Dorothy moved into the small, craftsman home 45 years ago. It was built in 1909. Dorothy’s son, Jack, his wife and the couple’s daughter also live here. Jack copes with a disability. Dorothy moved to Spokane in 1960 from Minnesota with her husband John, a Merchant Marine. They had four children together.

“He liked the fact that there was so much to do outdoors here,” Dorothy recalls.

Now 91, Dorothy is still mentally spry and physically adroit. She goes on regular walks and watches what she eats. Although her husband has passed, she is surrounded by supportive family that includes 13 grandkids and three great-grandkids.

The chilly conditions in Dorothy’s home during previous winters could be traced to a pair of primary culprits – an ancient furnace and inadequate insulation.

“There was no heat at all upstairs,” Dorothy said. “The heat we did have was uneven. The old furnace didn’t do a very good job. It was always cold.”

Dorothy was aware of SNAP through the office the agency keeps at the Northeast Community Center near her home. She made an inquiry about home repair and weatherization that resulted in SNAP Energy Efficiency Educator Linda Riddle dropping by last April to conduct an assessment at her home.

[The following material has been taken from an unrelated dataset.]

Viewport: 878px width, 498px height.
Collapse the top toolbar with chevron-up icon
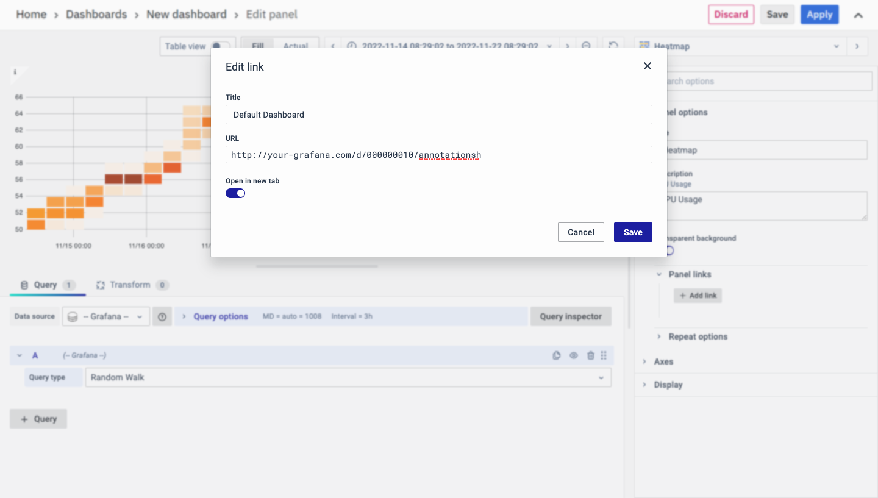[858, 15]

Riddle surveys houses to see if they are structurally sound and accessible for potential improvements. Dorothy’s home passed the test. Riddle also talked to her about energy conservation approaches.

“All the SNAP people who have been out here have been very pleasant,” Dorothy said.

When Dorothy was informed that she qualified for a new gas furnace at no cost to her, she was thrilled.

“They told me I was going to get a new furnace and I just said, ‘Wow!’” Dorothy recalls.

SNAP Energy Auditor Aleks Kazatskiy was next on the scene, visiting Dorothy’s home last May to determine what weatherization work should be done. By the time the project was completed in August, layers of insulation had been added along with ductwork, a new furnace and smoke/carbon monoxide detectors.

This winter has been a much cozier one at Dorothy’s place. The energy efficient upgrades have also made a difference in lowering her power bills. The project was one of 246 homes SNAP weatherized in 2018. The agency also completed 746 home repairs last year.

“My mom is a big fan of SNAP,” said Dorothy’s son Jack who stopped by the agency’s resource table during an Avista Energy Fair at the Spokane County Fairgrounds last fall to thank employees for the support of his mother and the family.

For Dorothy, the changes have meant continuing to live independently in a home that is safe, warm and secure.

“SNAP has helped me a lot in my old age,” she said. “It is one of the most helpful organizations I know of. They’ve been there for me and for that, I’m thankful. To me, that’s what community is for.”